Alhamdulillah, UNESCO Tetapkan Sumbu Filosofi Yogyakarta Sebagai Warisan Budaya Dunia
Dubes RI untuk Arab Saudi Abdul Aziz Ahmad bersama Wagub DIY KGPAA Sri Paduka Paku Alam X menghadiri sidang penetapan Sumbu Filosofi Yogyakarta sebagai warisan budaya dunia di Riyadh, Senin 18 September 2023. foto: Pemprov DIY --
Paku Alam menyatakan penetapan itu merupakan penghargaan dunia yang luar biasa untuk keberadaan nilai-nilai budaya adiluhung Yogyakarta sebagai nilai keistimewaan, identitas dan jati diri Yogyakarta. "Budaya Yogyakarta berkontribusi untuk merawat keberlangsungan kesejahteraan dunia," ujarnya.
Menurut Kepala Dinas Kebudayaan DIY Dian Lakshmi Pratiwi, tujuan utama penetapan itu bukan semata untuk mendapatkan status warisan dunia yang dianggap banyak negara sangat bergengsi, tetapi lebih didorong untuk melestarikan warisan budaya jati diri Yogyakarta yang amat berharga. "Perjuangan mempertahankan status jauh lebih berat, karena Sumbu Filosofi tidak hanya menjadi milik DIY, Indonesia, tetapi juga milik dunia. Sehingga komitmen bersama untuk menjaga sesuai standar internasional menjadi sangat penting untuk dipahami," kata Dian.

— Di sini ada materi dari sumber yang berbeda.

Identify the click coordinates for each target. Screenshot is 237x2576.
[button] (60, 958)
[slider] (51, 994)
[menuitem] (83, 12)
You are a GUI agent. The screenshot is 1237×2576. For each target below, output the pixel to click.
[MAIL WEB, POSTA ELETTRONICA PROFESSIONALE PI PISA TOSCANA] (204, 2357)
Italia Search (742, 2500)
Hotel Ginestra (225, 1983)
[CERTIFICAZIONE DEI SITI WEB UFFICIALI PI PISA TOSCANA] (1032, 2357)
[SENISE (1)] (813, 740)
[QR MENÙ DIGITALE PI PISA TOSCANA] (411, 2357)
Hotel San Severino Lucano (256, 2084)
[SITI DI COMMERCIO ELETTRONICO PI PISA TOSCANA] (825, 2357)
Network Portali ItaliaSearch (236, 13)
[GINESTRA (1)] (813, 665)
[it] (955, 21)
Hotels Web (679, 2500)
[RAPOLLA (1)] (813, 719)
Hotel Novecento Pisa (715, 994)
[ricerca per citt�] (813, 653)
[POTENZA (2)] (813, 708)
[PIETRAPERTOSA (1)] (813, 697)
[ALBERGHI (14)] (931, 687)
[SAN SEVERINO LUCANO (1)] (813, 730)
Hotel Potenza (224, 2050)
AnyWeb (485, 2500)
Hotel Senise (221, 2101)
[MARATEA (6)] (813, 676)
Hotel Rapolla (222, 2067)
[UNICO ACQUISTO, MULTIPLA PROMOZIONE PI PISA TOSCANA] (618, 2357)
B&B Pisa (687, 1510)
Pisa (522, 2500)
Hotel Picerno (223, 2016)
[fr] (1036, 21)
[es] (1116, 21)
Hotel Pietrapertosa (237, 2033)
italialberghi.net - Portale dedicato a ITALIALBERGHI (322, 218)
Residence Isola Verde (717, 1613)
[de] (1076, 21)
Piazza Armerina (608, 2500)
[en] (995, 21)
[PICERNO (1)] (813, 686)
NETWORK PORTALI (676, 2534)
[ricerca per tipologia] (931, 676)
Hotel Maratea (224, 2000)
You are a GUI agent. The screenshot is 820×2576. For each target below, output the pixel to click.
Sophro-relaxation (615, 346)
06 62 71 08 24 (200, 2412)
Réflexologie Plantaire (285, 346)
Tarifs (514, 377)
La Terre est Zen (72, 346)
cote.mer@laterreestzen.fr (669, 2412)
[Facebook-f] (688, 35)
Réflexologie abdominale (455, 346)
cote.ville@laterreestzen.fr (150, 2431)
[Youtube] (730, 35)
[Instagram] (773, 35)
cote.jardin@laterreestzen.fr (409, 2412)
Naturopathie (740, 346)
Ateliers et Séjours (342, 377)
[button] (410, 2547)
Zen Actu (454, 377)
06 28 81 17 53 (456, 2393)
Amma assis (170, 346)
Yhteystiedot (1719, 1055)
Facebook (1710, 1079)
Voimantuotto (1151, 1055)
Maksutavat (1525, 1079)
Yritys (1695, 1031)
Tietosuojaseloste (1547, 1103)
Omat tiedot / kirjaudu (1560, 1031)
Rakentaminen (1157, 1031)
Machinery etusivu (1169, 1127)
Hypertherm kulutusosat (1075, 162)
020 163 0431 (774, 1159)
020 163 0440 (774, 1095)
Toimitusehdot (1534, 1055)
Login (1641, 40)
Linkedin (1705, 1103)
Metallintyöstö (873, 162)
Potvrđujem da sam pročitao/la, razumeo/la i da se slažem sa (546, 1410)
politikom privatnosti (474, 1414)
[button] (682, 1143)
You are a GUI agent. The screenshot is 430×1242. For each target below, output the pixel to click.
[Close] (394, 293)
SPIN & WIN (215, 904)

Sumbu Filosofi Yogyakarta yang dalam daftar warisan dunia UNESCO bertajuk lengkap "The Cosmological Axis of Yogyakarta and Its Historic Landmarks" diakui sebagai warisan dunia karena dinilai memiliki arti penting secara universal.
Konsep tata ruang yang kemudian dikenal sebagai Sumbu Filosofi Yogyakarta ini dicetuskan pertama kali oleh Raja Pertama Kasultanan Ngayogyakarta Hadiningrat pada abad ke-18. Konsep tata ruang ini dibuat berdasarkan konsepsi Jawa dan berbentuk struktur jalan lurus yang membentang antara Panggung Krapyak di sebelah selatan, Kraton Yogyakarta, dan Tugu Yogyakarta di sebelah utara.
BACA JUGA:Badan Pengelola Toba Caldera Dapat Kartu Kuning dari UNESCO, Ada Apa?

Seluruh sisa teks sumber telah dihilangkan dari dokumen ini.